All clear? Next case.

ONE-WOMAN PACK

It was a singular achievement when North Carolina State distance runner Julie Shea was named the AIAW's top athlete for 1979-80. After all, the three previous winners of the award, Delta State's Lusia Harris, UCLA's Ann Meyers and Old Dominion's Nancy Lieberman, were all basketball players. In winning the Broderick Cup as a junior, Shea was honored for finishing first in 16 races, including AIAW championships in cross-country and 3,000, 5,000 and 10,000 meters.
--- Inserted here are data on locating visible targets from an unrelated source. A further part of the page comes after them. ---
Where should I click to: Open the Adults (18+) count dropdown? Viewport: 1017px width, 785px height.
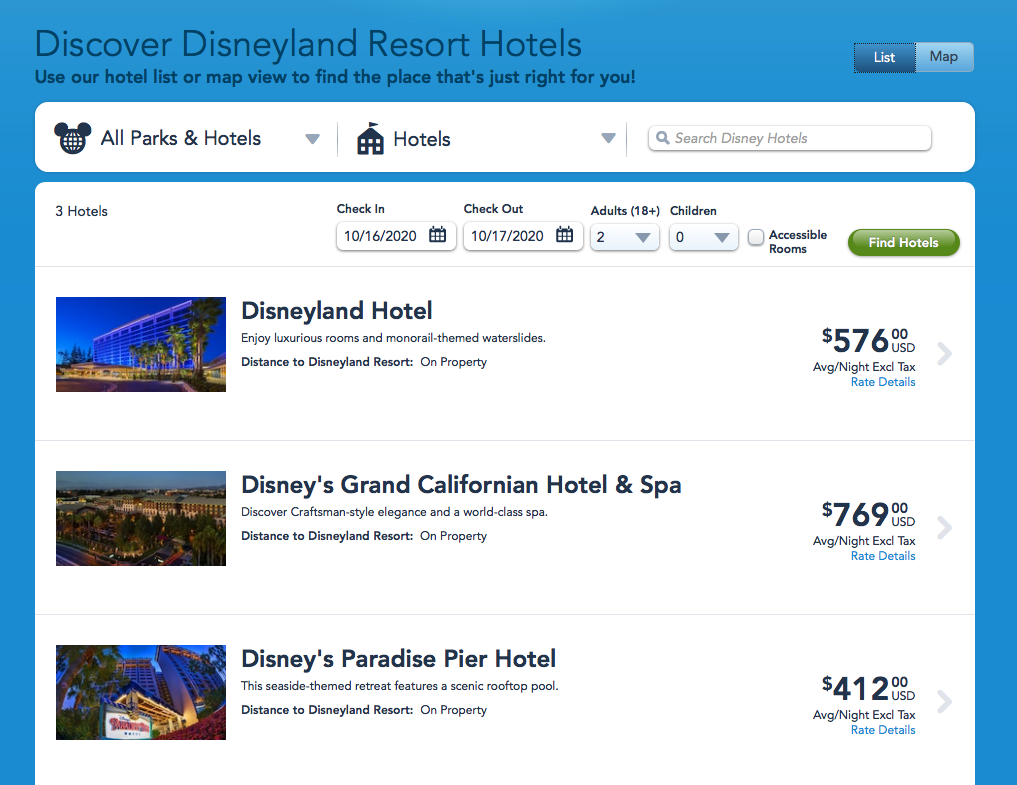pyautogui.click(x=625, y=237)
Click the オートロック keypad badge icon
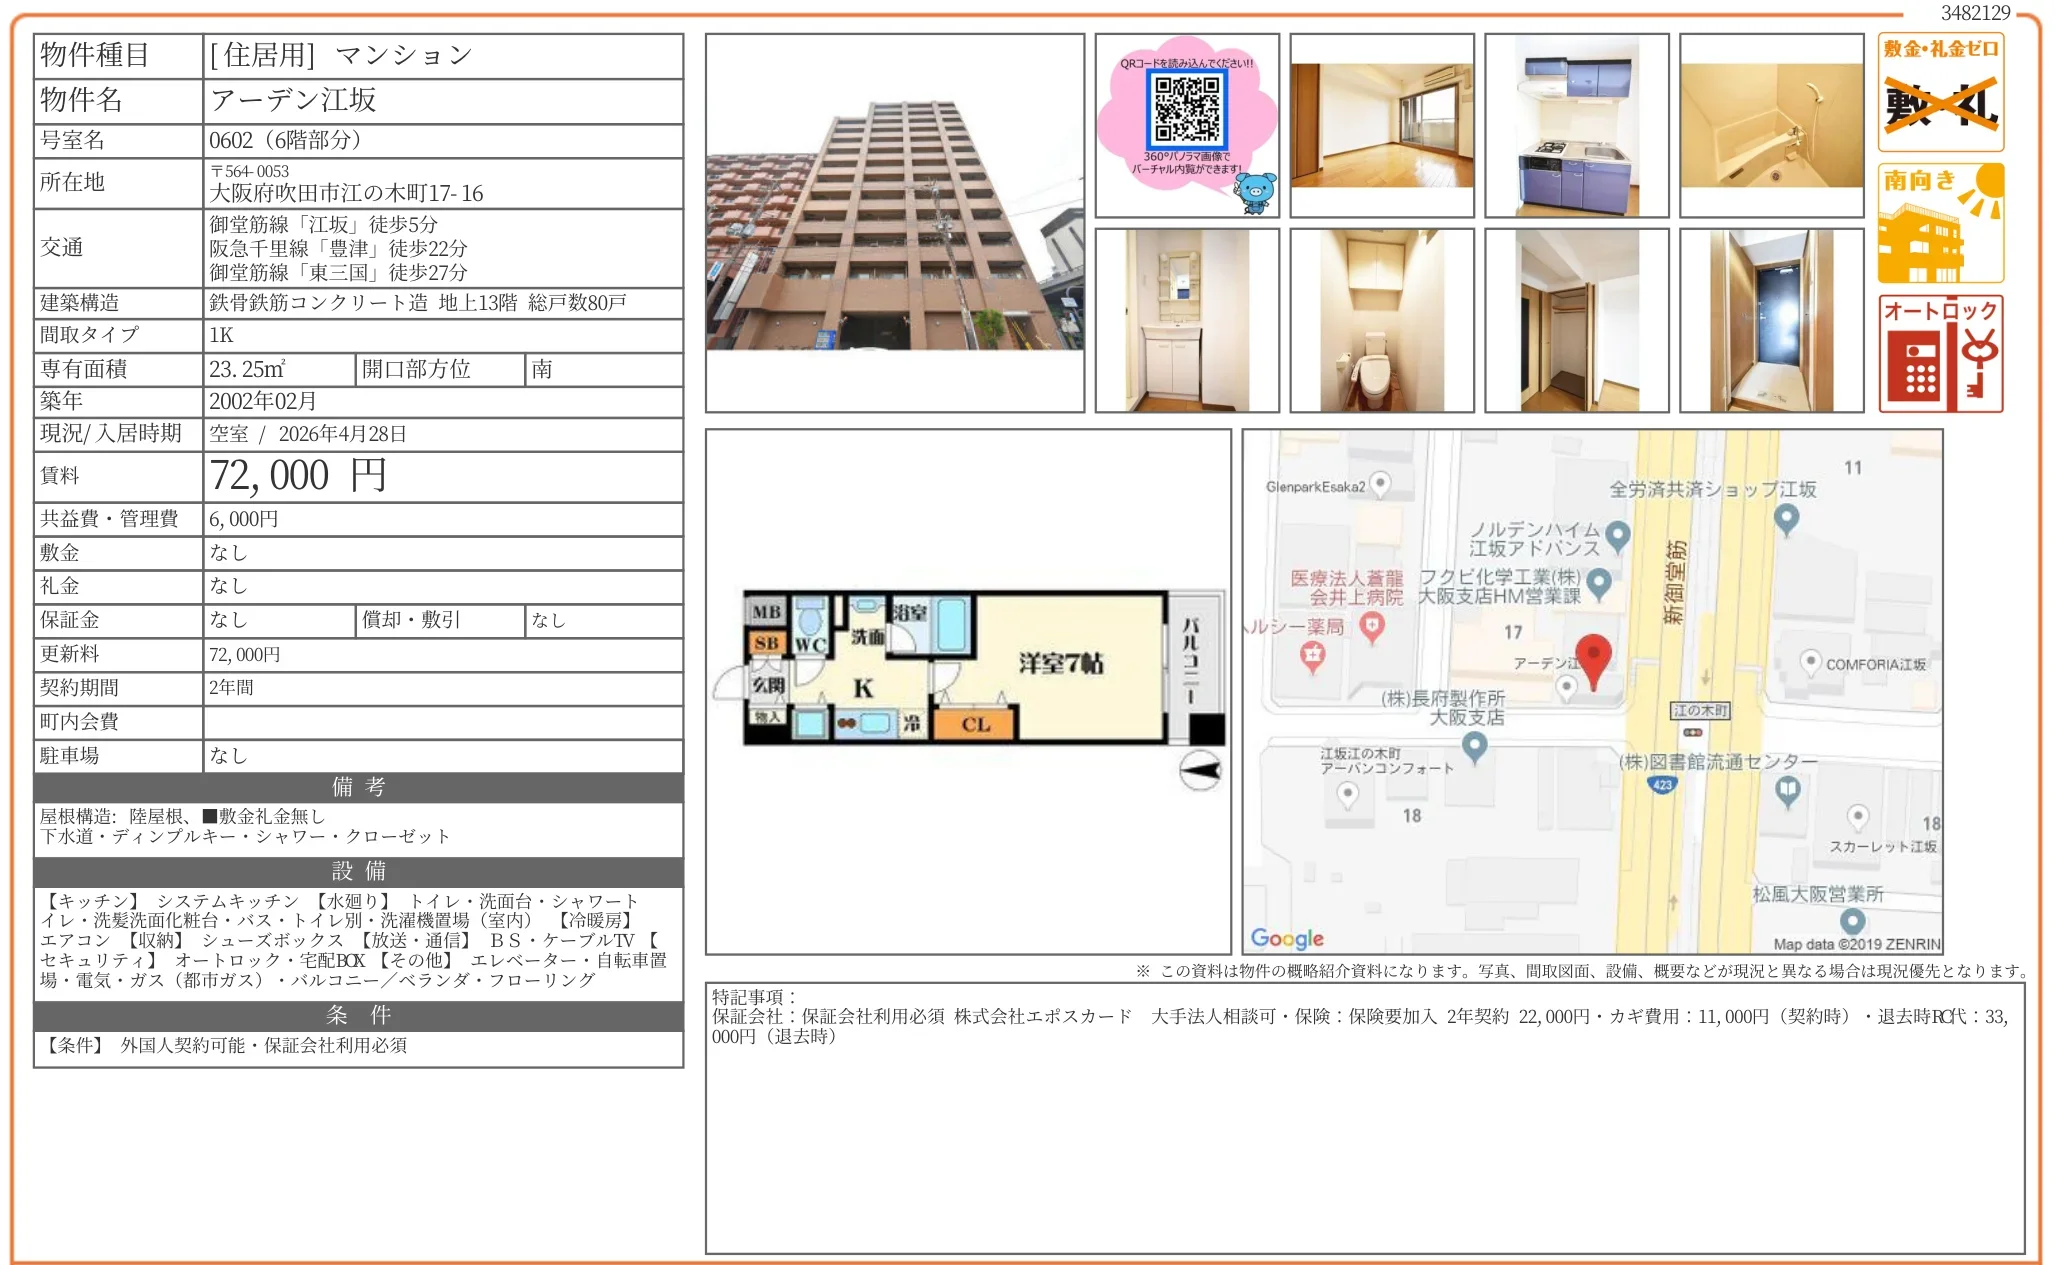The image size is (2056, 1265). pyautogui.click(x=1940, y=354)
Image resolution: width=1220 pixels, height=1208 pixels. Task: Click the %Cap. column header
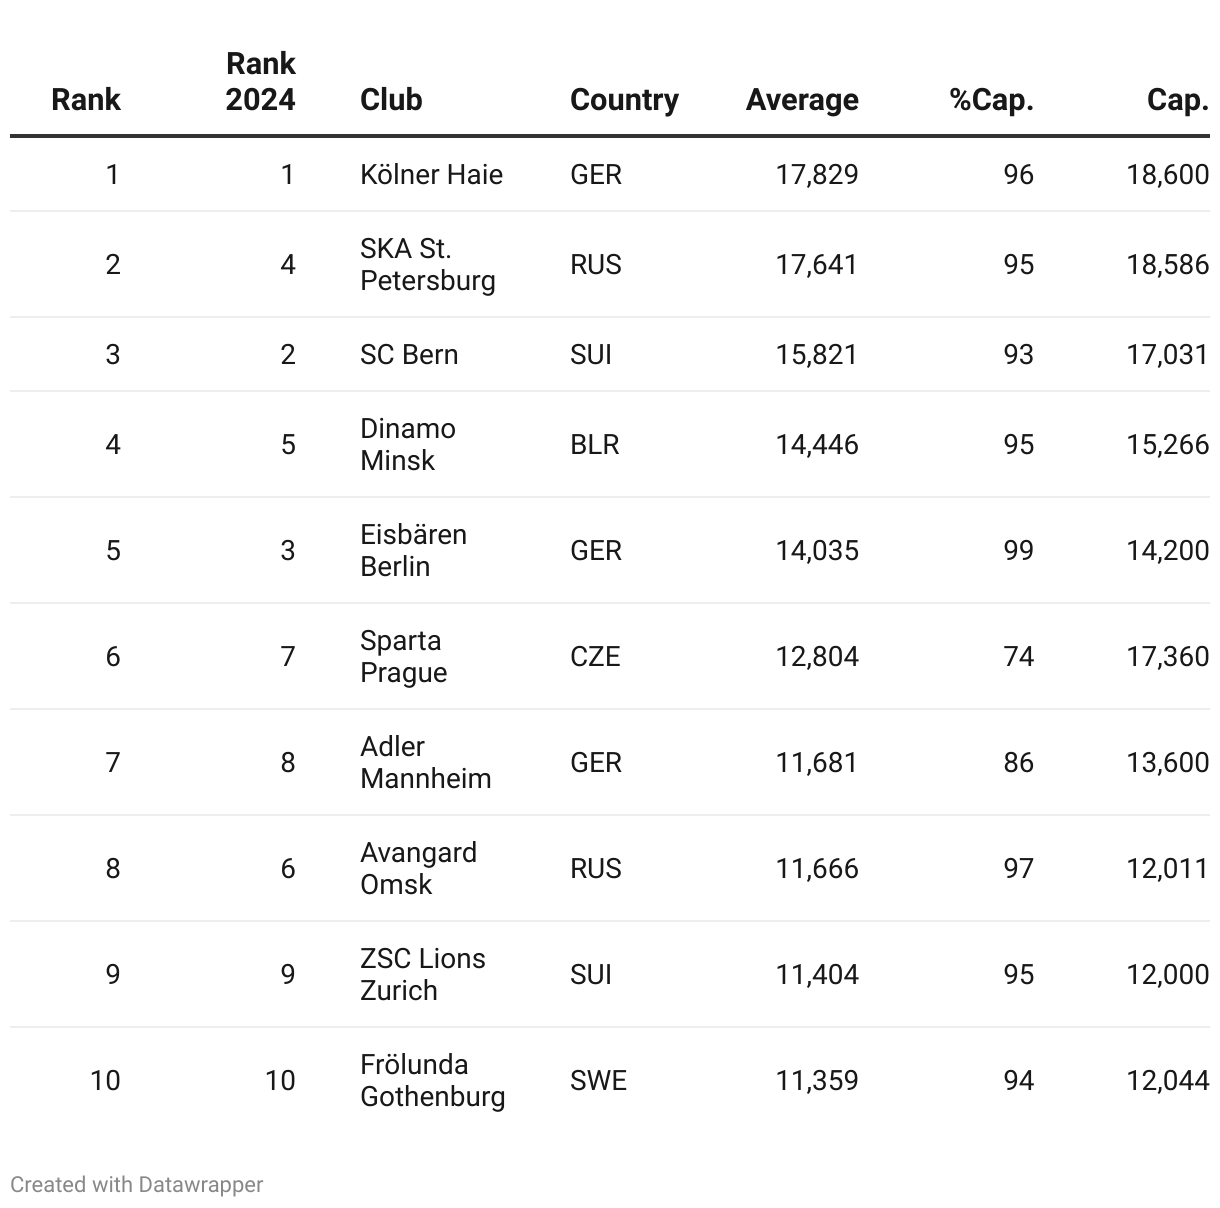coord(991,99)
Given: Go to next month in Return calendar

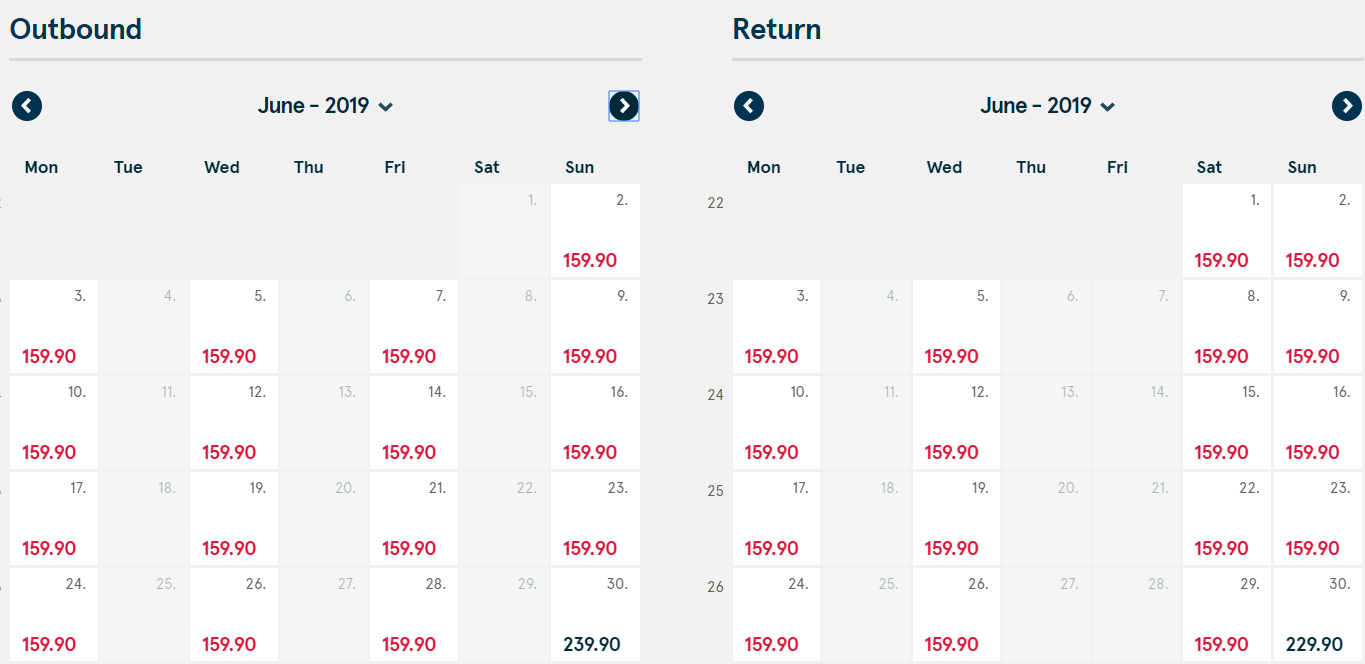Looking at the screenshot, I should coord(1347,105).
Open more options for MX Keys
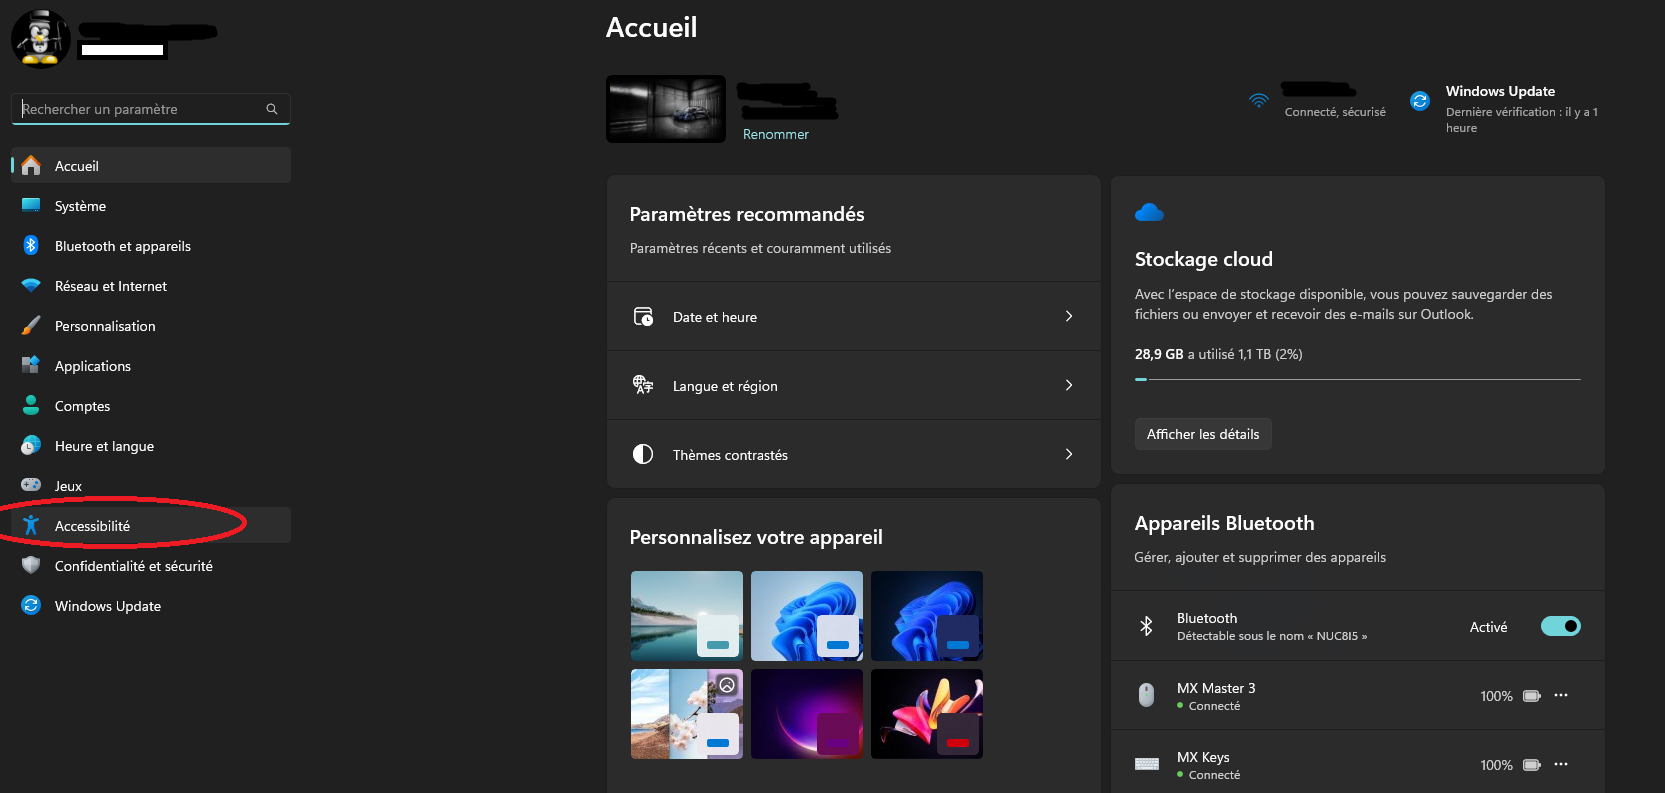This screenshot has width=1665, height=793. tap(1561, 765)
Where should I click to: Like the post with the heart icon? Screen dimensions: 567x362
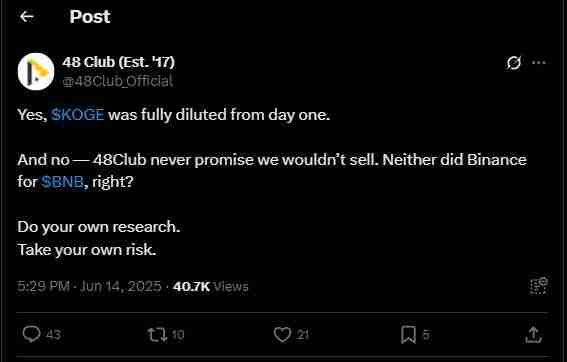(282, 335)
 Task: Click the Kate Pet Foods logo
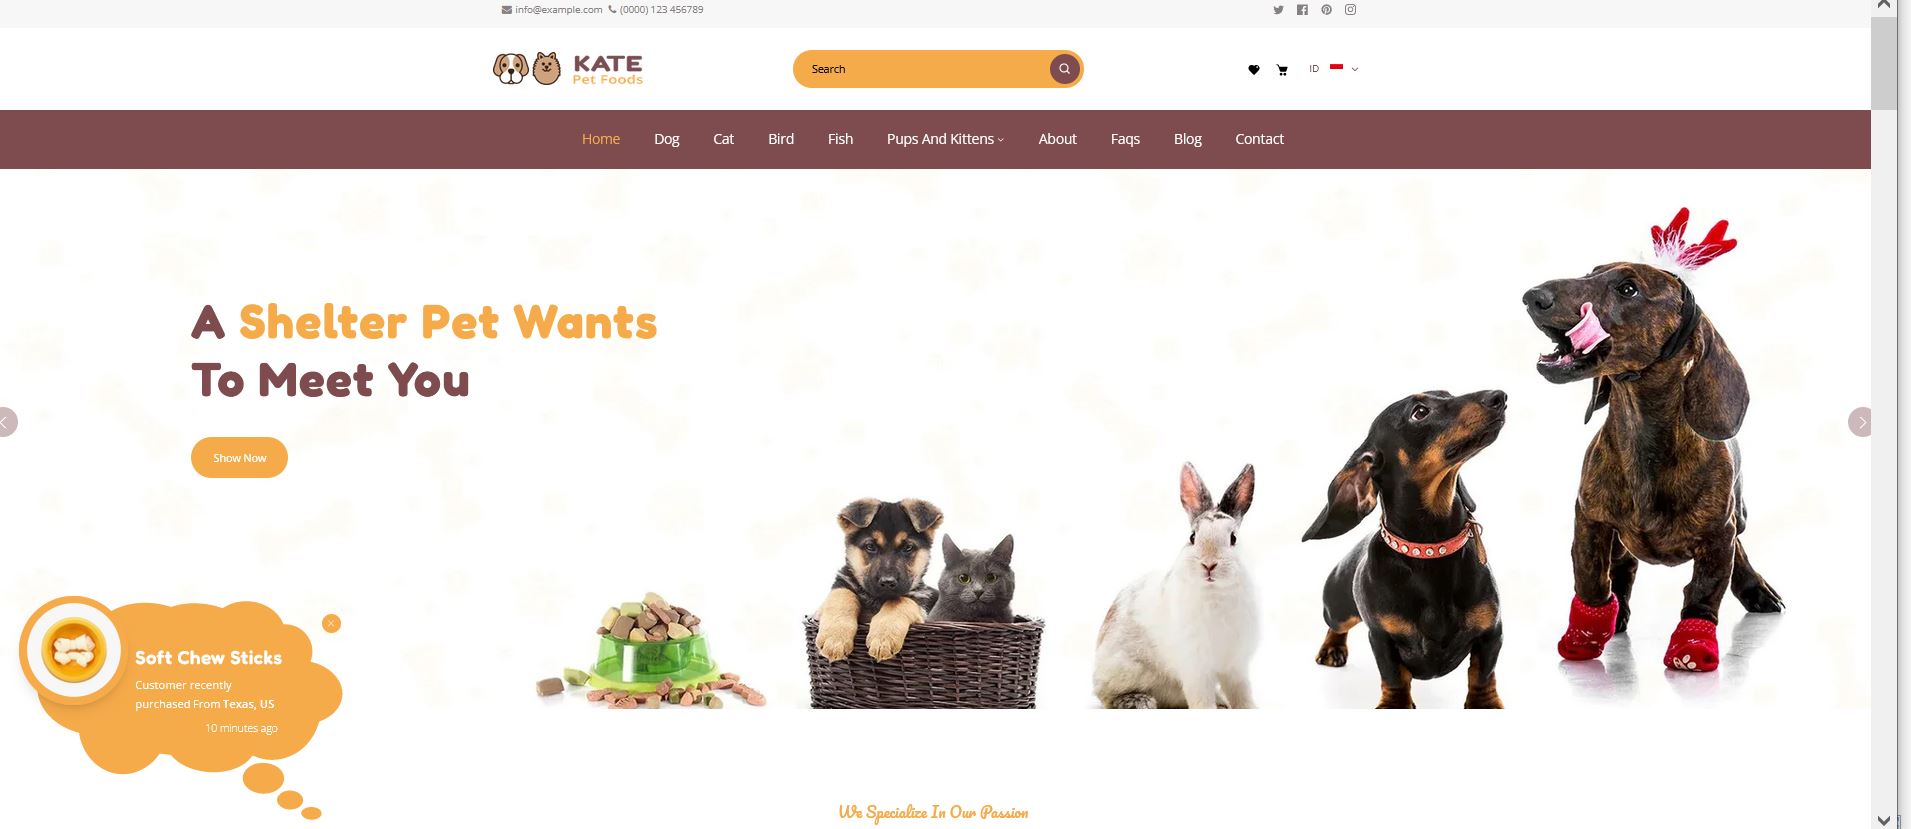[x=568, y=69]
In 1980 Shea became the first woman to win the McKevlin award, bestowed annually on the Atlantic Coast Conference's outstanding athlete. "Who has won more races this year than Renaldo Nehemiah, Genuine Risk and Richard Petty combined?" North Carolina State's sports information office teased in its campaign for Shea, who proceeded to finish ahead of two basketball players, Maryland's Albert King and Duke's Mike Gminski, in the balloting by the predominantly male Atlantic Coast Sports Writers Association. Then came 1980-81, during which Shea repeated as AIAW cross-country champion, won the 5,000 for the third straight year and placed fourth among women runners in the Boston Marathon. Only two other athletes—basketball players David Thompson of North Carolina State in '73 and '75 and Phil Ford of North Carolina in '77 and '78—had ever won the McKevlin award more than once. This year Shea became the third, this time beating out North Carolina Linebacker Lawrence Taylor and Virginia basketball star Ralph Sampson. As she had the year before, Shea said she was "stunned" at out-polling rivals she refers to, chummily, as "the guys."

BENCH, PRESSED

Here's a letter sent recently to the Cincinnati Reds' Johnny Bench:

Dear Mr. Bench:
My name is David Greenbaum. I am 10 years old. I am writing to you because you are my favorite player since I was born. I am also writing to you for a very big favor. The favor is that on December 4, 1983 I am having my Bar-Mitzvah. A Bar-Mitzvah is a big party for Jews on their 13th birthday. I would love if you could come. Since you are not Jewish and don't know Hebrew you could stay out of the synagogue if you want.
David Greenbaum

P.S. Please give me your autograph.

ILLUSTRATION

THEY SAID IT

•Lee Corso, Indiana football coach, explaining why USC was on the Hoosiers' schedule this year: "When I took this job I promised our fans I'd show them a Rose Bowl team."

•Brian Oldfield, U.S. shotputter, asked if he were afraid of his impressive European opponents: "Nah, we don't throw the shot at each other, do we?"